In Trouble with the Curve, Eastwood plays Gus, a baseball scout, whose sight is disintegrating, along with the relationship to his daughter, Mickey (played by Amy Adams). With the film, first-time director Robert Lorenz and screenwriter Randy Brown craft a multifaceted work that is about the reconstruction of a damaged relationship between a father and a daughter (making it a companion piece to Brave), the love of baseball and a celebration of Eastwood’s career.
When a film has an icon such as Eastwood on the top of the marquee, it is imperative that the other characters on the primary and secondary tiers are of equal caliber. Trouble with the Curve delivers on the talent front. Matthew Lillard returns to the silver screen, after primarily voicing and portraying Shaggy for several years. Fans will be pleased to see him return to the role of a villain, but one not as sadistic as Stu Macher in Scream. John Goodman and Robert Patrick (The X-Files) share several terrific scenes with Lillard, as they flesh out the interactions behind baseball recruitment. However, outside of the established actors, Justin Timberlake offered a performance that was a welcomed surprise as a former baseball player who is a symbolic son for Gus (Eastwood). His satisfactory performance discredits the argument that musicians cannot be good actors.

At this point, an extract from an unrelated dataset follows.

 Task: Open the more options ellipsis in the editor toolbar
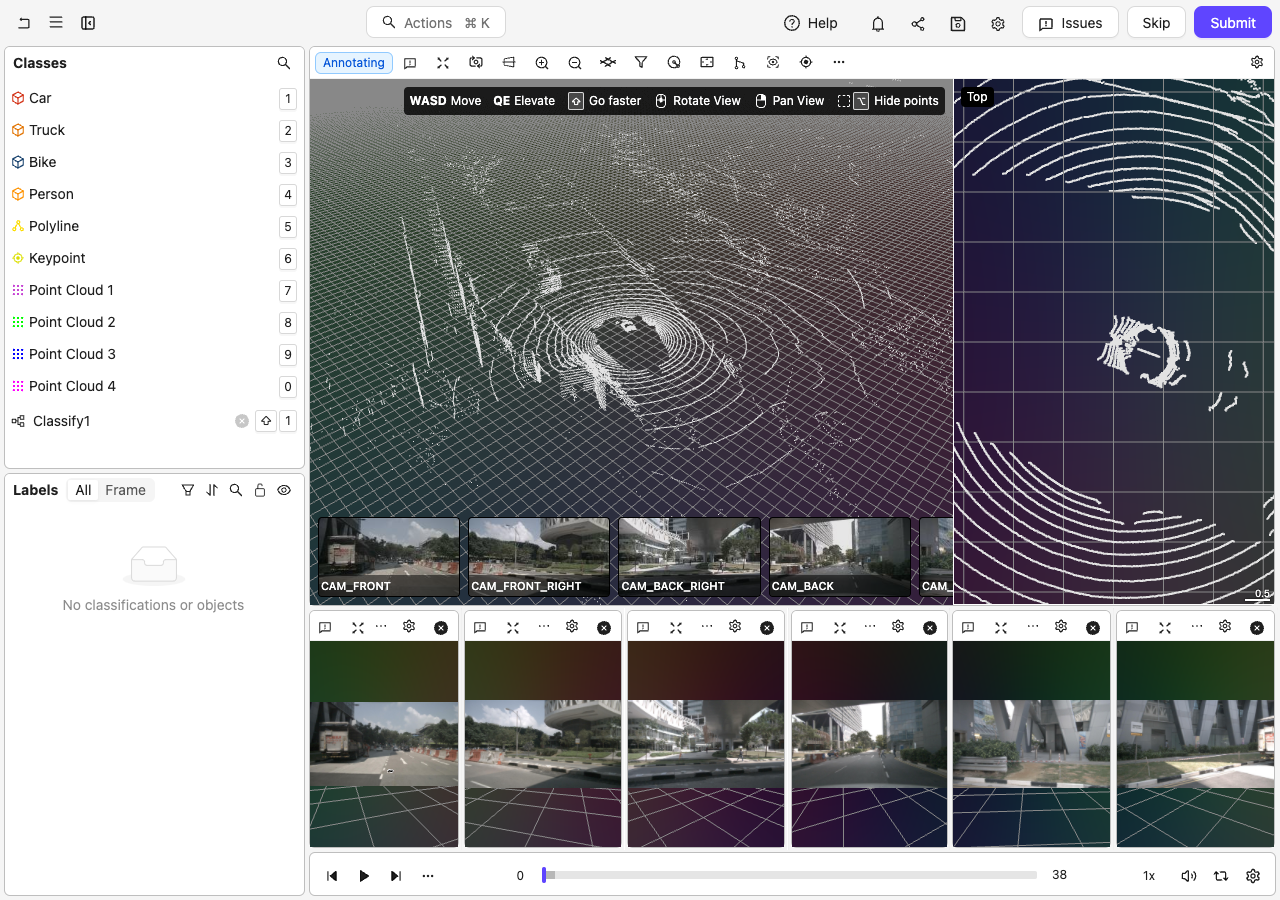(839, 63)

These fine performances are spread across a well-stitched canvas of America. Heart-to-heart discussions are held in ratty hotels or backwoods baseball fields. What makes the welcomed location shooting and carefully selected extras work is the exchanges that occur around the sport connecting them. Baseball narratives and statistics become a way for Adam’s character to reconnect with her father and find love. It also creates a love of the sport on which the film is centered around. The characterizations, exchanges, and subplots, the viewer ends up becoming excited about the sport, like the characters. I entered having a casual knowledge and mild appreciation of the game, but ended up purchasing The Book of Baseball afterwards and discovered the sport because of the film.
The film also serves as a time capsule for Eastwood. For instance, sequences set in Gus’s home in Atlanta recall those from Gran Torino¸ due to the interactions he has with his friends and family, in addition to a truly heartfelt sequence that shows Gus visiting his wife’s grave. The film packs an emotional punch, as viewers feel the weight of her departure, unlike that in Gran Torino, where the biological family is depicted negatively, thus creating a subplot of adopted sons, like in Trouble With The Curve. A flashback sequence to past trauma has the color drained, with the greys and greens emphasized, recalling the device Eastwood used on Changeling. Plus, the content connects back with a subplot in the 2008 film. Embedded within this artistic homage is a tribute to Eastwood’s films from 1970’s, particularly the Dirty Harry ones, as he has been made up to resemble himself from over 40 years ago.
Trouble with the Curve is recommended for viewing. Its success is not restricted to the great performances or locations, but in its revelation that the best interactions in sports are off the field.